UPDATE — Tabor athletes lead sudden surge in COVID cases. STORY
For the first time since county commissioners overturned a state mask mandate July 2, only one new case of COVID-19 was reported in the past five days.
A Tuesday announcement of a man in his 20s with a probable case of COVID-19 brings the county’s total to 63 cases — 52 cases confirmed by laboratory testing and 11 probable cases.
A probable case is when the person is known to have been exposed to the virus and subsequently develops symptoms, but no test is done.
The county had 12 confirmed cases of the virus when county commissioners rejected the governor’s mask mandate.
The number of new cases then averaged 1.46 per day until Marion imposed its own mask ordinance July 27.
After that, the infection rate dramatically dropped to 0.48 per day.
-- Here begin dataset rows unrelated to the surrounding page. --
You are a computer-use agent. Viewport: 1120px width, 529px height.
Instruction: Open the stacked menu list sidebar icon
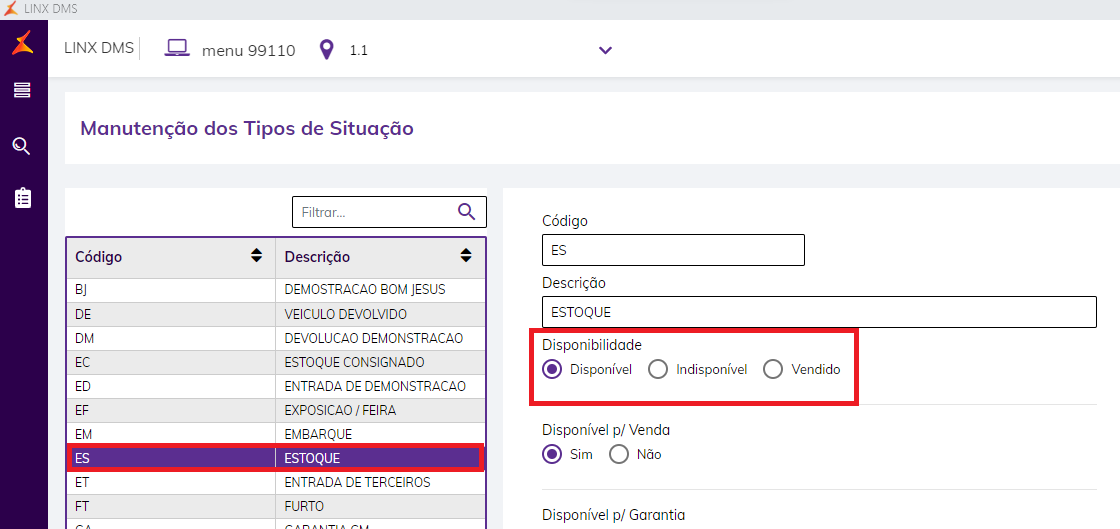22,91
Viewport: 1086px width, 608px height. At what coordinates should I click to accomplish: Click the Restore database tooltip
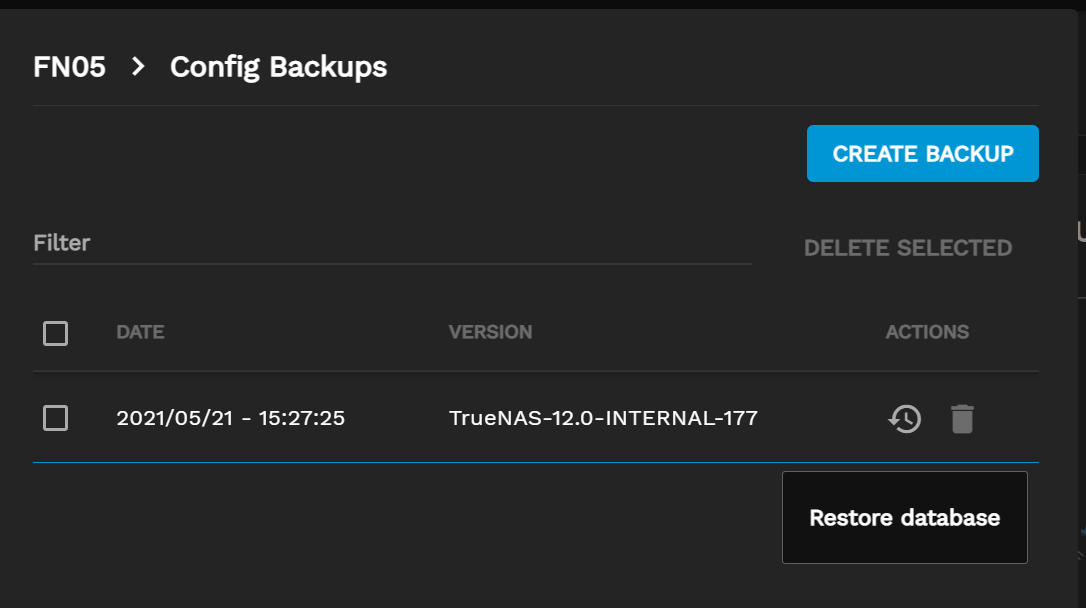[904, 518]
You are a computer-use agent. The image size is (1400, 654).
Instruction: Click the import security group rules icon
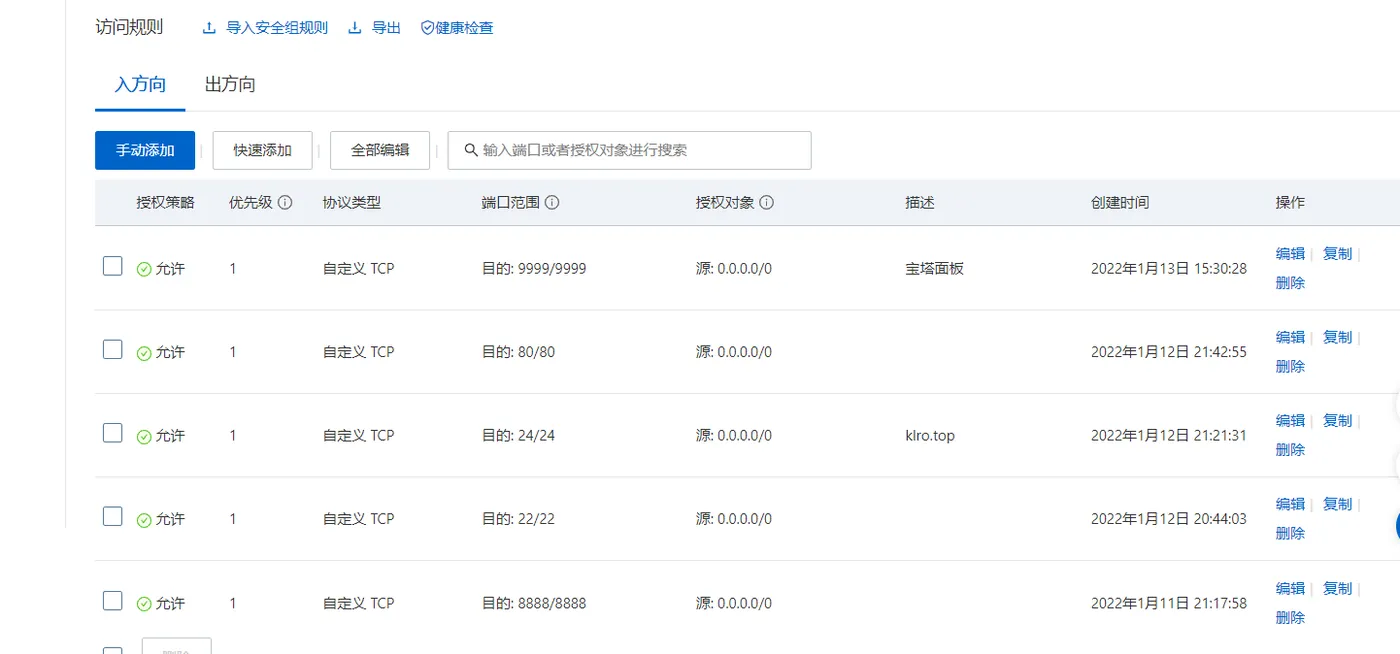pos(209,28)
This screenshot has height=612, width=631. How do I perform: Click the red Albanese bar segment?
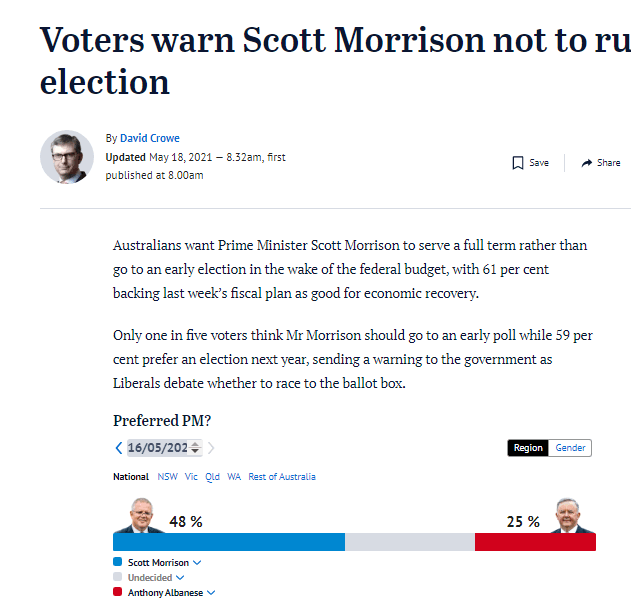535,542
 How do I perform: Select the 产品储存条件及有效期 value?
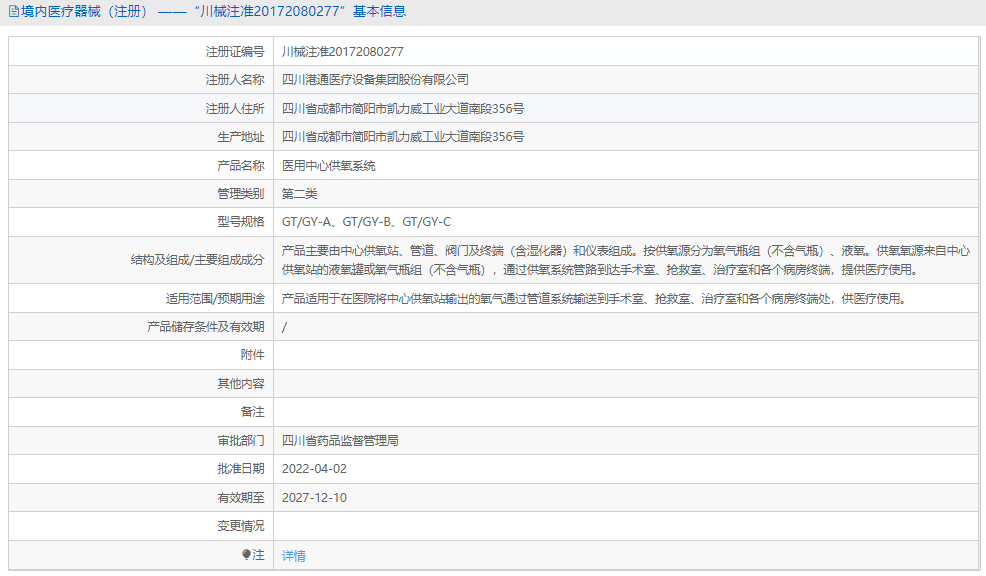click(287, 326)
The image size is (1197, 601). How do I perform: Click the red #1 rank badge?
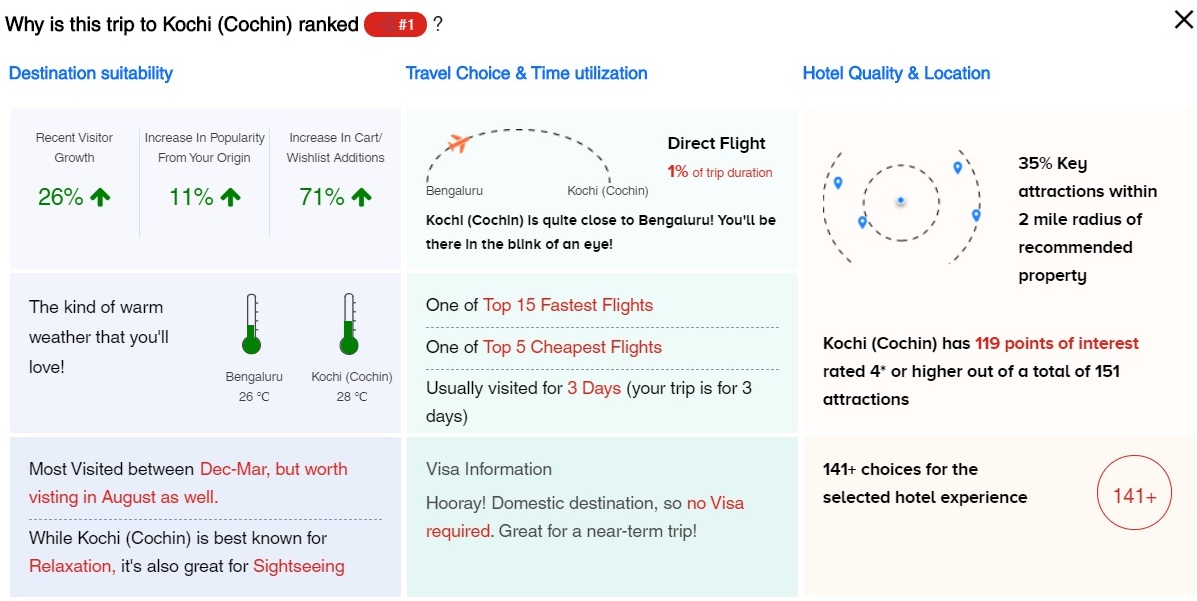395,24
As of now, the overall percentage of COVID-19 cases in the county is 5.3% per 1,000 people.
The new case is the first since Aug. 19, when a woman in her 50s was confirmed to have the virus.
Marion city council members on Monday extended a July 27 mask ordinance to Dec. 31.
“I’m happy to see Marion has done that,” county health nurse Diedre Serene said. “I think it’s made a difference.”
Prior to the mask ordinance, the county was identified as a national “red zone,” with an infection rate of more than one case per 1,000 residents weekly.
Serene said she is a proponent of both wearing masks and limiting the size of public gatherings. People can find alternative ways to hold events, she said.
Serene said that while at a physician’s office Tuesday, she noticed a man wearing a mask despite being on oxygen.
“I think that’s how we are going to keep places open is to wear the masks,” she said.
Serene said county health consultant Don Hodson has said if 80% of residents wear masks, the spread of the virus will be slowed.
She noted the issue of wearing masks has become highly political and some people have become defiant.
At this time, two COVID-19 cases are active and no patients are hospitalized with the virus.
Countywide, 1,178 people have been tested for the virus, with 1,115 negative results.
The health department is tracing the new patient’s close contacts and anyone considered at risk will be placed in quarantine. A close contact is someone who was within six feet of the patient for 10 minutes or longer.
The health department recommends people stay home when sick, practice social distancing, thoroughly wash hands with soap and water or use hand sanitizer, and wear a mask in public.